Y es que desde que se entra al museo Melba recibe a los visitantes con un saludo y una sonrisa, e inmediatamente con una mano sobre el hombro de las personas, cierra los ojos y pide autorización a las entidades, que según ella habitan el museo.
— Las entidades de acá del museo nunca se han comunicado conmigo. Yo no les tengo tampoco prevención de nada, pero fíjate lo que acaba de pasar.
— ¿Siempre ha sido así?— Le pregunto.
— Siempre.
Según Melba, quien estudió educación especial y fonoaudiología, después de que grabaran en el museo un programa paranormal dirigido por Rafael Taibo y Ayda Valencia, pudo comprender mejor qué entidades se han ido, han llegado y permanecen en el lugar.
Para ella, estas son las causantes del electromagnetismo existente y de muchos sucesos extraños que ocurren en cada visita, como que los bombillos exploten de repente, que se quemen los celulares o empiecen a fallar, que la gente se caiga, entre otras experiencias que ha tenido que vivir.
De hecho, cuenta que antes las bombillas que iluminaban el museo eran grandes y antiguas, y un día que un grupo de personas visitó el museo ella les pidió que a la sala tres, donde se encuentran los famosos fetos con malformaciones congénitas, no ingresaran cámaras; sin embargo, una persona de esas no asistió a su recomendación y empezó a tomar fotos, cuando de la nada una de las bombillas explotó y los vidrios cayeron justo sobre la cabeza de Melba clavándose en su cuero cabelludo, haciéndola sangrar y teniendo que irse en ambulancia para el hospital.
— Se me está parando la grabación, mira. De la nada— le digo con incredulidad y al mismo tiempo con una especie de pasmo que me empieza a recorrer el cuerpo.
— Te la paran, están diciendo ya no más— me responde Melba sin titubear.
Tras la muerte del Dr. León después de sufrir un infarto en el 2020 a la edad de 86 años, su hija Melba es quien ha estado a cargo del museo y lo mantiene con vida. Unos años atrás había ido con su padre a una notaría y le había pedido que oficializara el traspaso del lugar a su nombre, para poder operar correctamente.

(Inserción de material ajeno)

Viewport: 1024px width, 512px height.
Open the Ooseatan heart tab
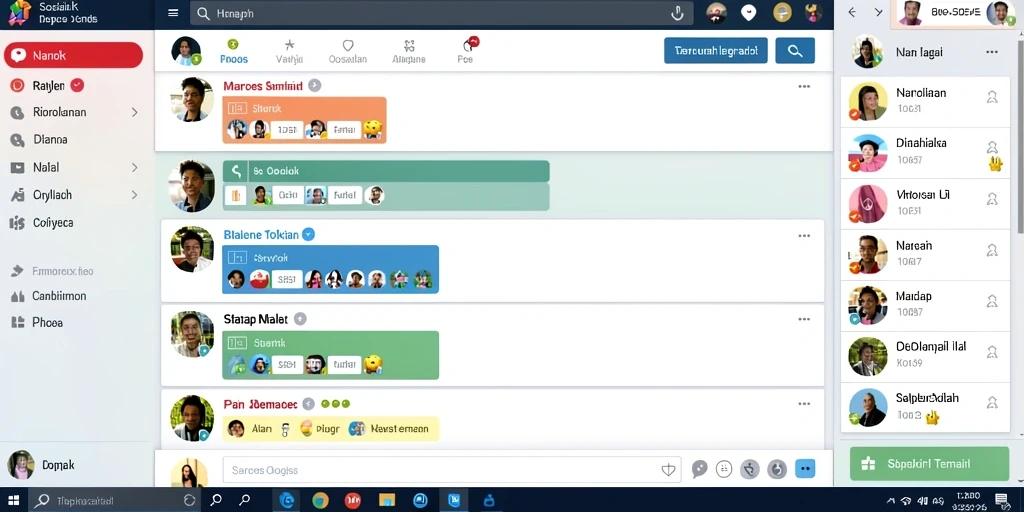pos(347,51)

Y aunque fue difícil para el doctor, porque era el trabajo de su vida y no quería desapegarse de su obra, sabía que su legado no estaría en mejores manos, entonces firmó y le dijo “Mija, esto es suyo”.
El Dr. Alfredo León Fernández, no obstante, nunca dejó de trabajar y hasta los últimos días de su muerte, ya muy frágil, mantenía en su taller diseccionando tejidos y trabajando en sus últimas piezas.
A meses de cumplir 50 años del museo, el 3 de agosto, Melba sueña con su traslado a otro lugar de la ciudad, mientras tanto constantemente está guardando y sacando piezas para que nunca la exposición y la experiencia de los visitantes sea la misma, se ha convertido en una curadora experta de manera autodidacta.
Ha aprendido a respetar a las entidades que asegura permanecen en el lugar, les habla, les pide permiso, hasta las trata con un singular cariño, al final de cuentas ella es ahora su custodia.